• [PÁGINA]
☆ ☆ ☆ ☆

Hay historias difíciles de contar, por demasiado conocidas. La de los Beatles es una de ellas. La banda de Liverpool fue tan profusamente retratada que cuesta imaginar un nuevo ángulo que cubrir o un rincón del relato todavía virgen. Por eso, más que el argumento en sí, importa la forma en la que es contado. El documental The Beatles: Eight days a week. The touring years tiene la habilidad de narrar lo mismo de siempre como si fuese la primera vez, de elevar la anécdota a la categoría de lo trascendente.
El veterano director Ron Howard se estrena en el cine documental con este ejercicio de virtuosismo dialógico. La película reúne las voces de los integrantes del grupo en distintos planos temporales. Paul Mc Cartney y Ringo Starr hablan desde el presente, con la perspectiva que les reporta la edad y el saberse protagonistas de una época. John Lennon y George Harrison lo hacen desde el pasado, a través de entrevistas de archivo que son introducidas con inteligencia en la narración. Además hay una voz en off y testimonios de personas que en algún momento se cruzaron con los Fab Four: técnicos, músicos, admiradores (algunos tan inesperados como Sigourney Weaver o Whoopi Goldberg). Semejante crisol de caras no produce la cacofonía que suelen padecer este tipo de documentales, puesto que cada intervención está incluida con el ánimo de aportar información y sin afán acumulativo.

☆ ☆ ☆ ☆

• [DATOS REGISTRADOS]
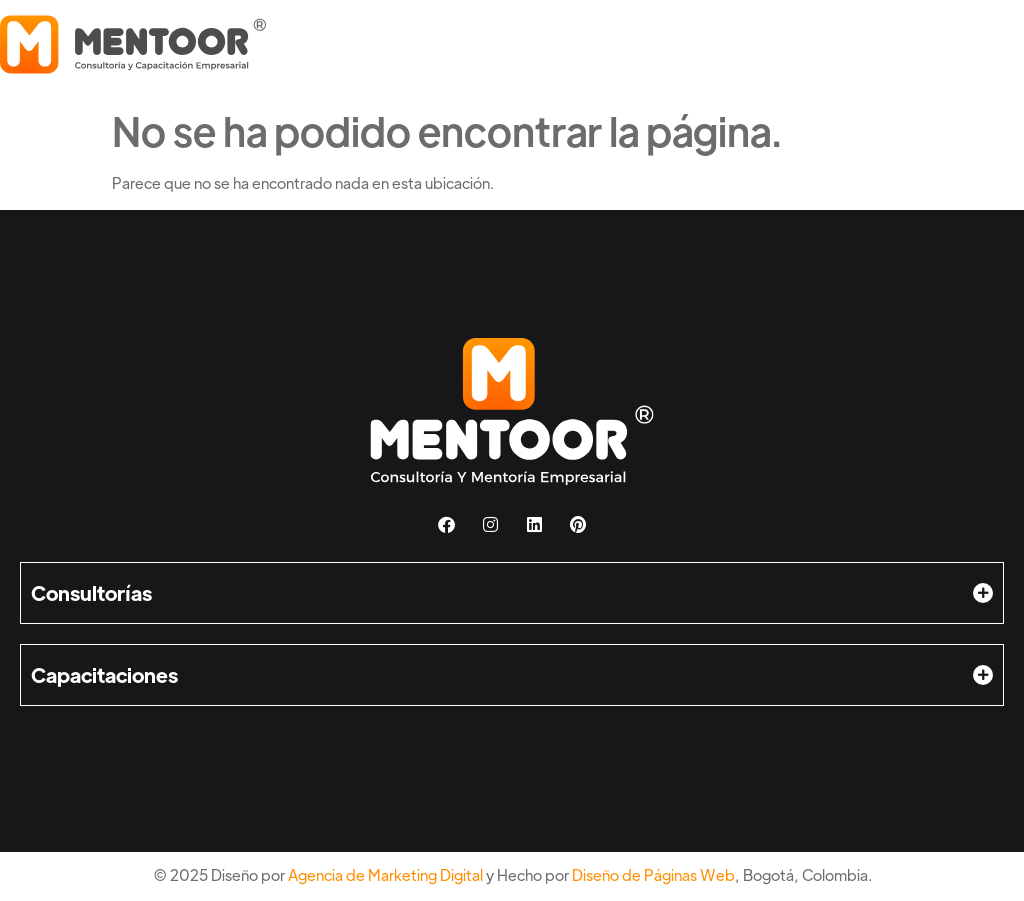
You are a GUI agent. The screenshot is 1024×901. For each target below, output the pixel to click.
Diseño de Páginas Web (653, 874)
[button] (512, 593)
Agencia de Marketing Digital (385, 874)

☆ ☆ ☆ ☆

• [TAREAS DEL EJERCICIO]
1 - Indica si cada afirmación concuerda con el texto sobre el documental y responde sí o no, citando literalmente las palabras del texto que lo deciden: (a) Ron Howard dirige por primera vez un documental. (b) John Lennon y George Harrison intervienen desde el presente. (c) La película cae en la cacofonía habitual de este tipo de documentales.
2 - Cita literalmente el fragmento del texto sobre el documental que va desde "Hay historias difíciles" hasta "de lo trascendente.".
3 - Enumera todas las personas que el texto sobre el documental menciona por su nombre propio.

• [RESPUESTAS POR TAREA]
1 -
(a) Sí: "El veterano director Ron Howard se estrena en el cine documental".
(b) No: "John Lennon y George Harrison lo hacen desde el pasado, a través de entrevistas de archivo".
(c) No: "Semejante crisol de caras no produce la cacofonía que suelen padecer este tipo de documentales".

2 -
Hay historias difíciles de contar, por demasiado conocidas. La de los Beatles es una de ellas. La banda de Liverpool fue tan profusamente retratada que cuesta imaginar un nuevo ángulo que cubrir o un rincón del relato todavía virgen. Por eso, más que el argumento en sí, importa la forma en la que es contado. El documental The Beatles: Eight days a week. The touring years tiene la habilidad de narrar lo mismo de siempre como si fuese la primera vez, de elevar la anécdota a la categoría de lo trascendente.

3 - Ron Howard, Paul Mc Cartney, Ringo Starr, John Lennon, George Harrison, Sigourney Weaver, Whoopi Goldberg